Let $$ U_0 = \epsilon_0 $$ $$ U_1 = \epsilon_0 e^{-\lambda} + (1-e^{-2\lambda})^\frac{1}{2}\epsilon_1 $$ where $\lambda$ is positive almost everywhere random variable that independent from $\epsilon_0$ and $\epsilon_1$.
I need to understand whether $U_0$ and $U_1$ are jointly normal.
I have the following aruments, are they correct?

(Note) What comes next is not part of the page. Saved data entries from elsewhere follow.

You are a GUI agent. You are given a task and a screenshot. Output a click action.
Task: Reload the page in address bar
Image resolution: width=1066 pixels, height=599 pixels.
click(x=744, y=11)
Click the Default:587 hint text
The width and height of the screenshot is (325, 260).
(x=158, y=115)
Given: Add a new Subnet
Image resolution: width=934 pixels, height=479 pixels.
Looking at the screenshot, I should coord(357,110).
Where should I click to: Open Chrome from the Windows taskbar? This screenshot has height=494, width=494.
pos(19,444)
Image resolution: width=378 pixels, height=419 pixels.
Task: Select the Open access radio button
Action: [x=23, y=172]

Two variables are jointly normal if $\forall \alpha, \beta \in \mathbb{R}$ the $X:=\alpha U_0 + \beta U_1$ is normally distributed:
$$
X =\epsilon_0(\alpha + \beta e^{-s}) + \epsilon_1 \beta (1 - e^{-2\lambda})^\frac{1}{2}
$$
Let's write bayes formula for PDF of $X$:
$$
f_X(t) = \int \limits_{-\infty}^{+\infty} f_{X \mid \lambda = s}(t \mid s) d F_\lambda(s)
$$
When $\lambda = s$ we have the sum of two i.i.d standard normal variables with some coefficients so it's normal variable $\mathcal{N}(0, \sigma_s^2)$ where $\sigma_s$:
$$
\sigma_s^2 = (\alpha + \beta e^{-s})^2 + \beta^2 (1 - e^{-2\lambda}) = \alpha^2 + 2\alpha \beta e^{-s} + \beta^2
$$
This value is different for different $s$ so if we take simple random variable $\lambda$ which takes values $\{0, 1\}$ with probabilities $\dfrac{1}{2}$ for both of them then we have PDF of $X$:
$$
f_X(t) = \dfrac{1}{2\sqrt{2\pi}}\left(\dfrac{e^{-\tfrac{t^2}{2\sigma_0^2}}}{\sigma_0} + \dfrac{e^{-\tfrac{t^2}{2\sigma_1^2}}}{\sigma_1} \right) \neq \dfrac{1}{\sqrt{2\pi}\sigma}e^{-\tfrac{(t- \mu)^2}{2\sigma^2}} \quad \forall \sigma \geqslant 0, \mu \in \mathbb{R}
$$
Where inequality holds as the different powers of exponent are linearly independent. So $f_X(t)$ can't be PDF of some normal random variable and $U_0$, $U_1$ aren't jointly normal.
Am i correct?
My main concern is about this inequality must holds on some set with non zero Lebesgue measure otherwise CDF would be insensitive on some changes on zero measure.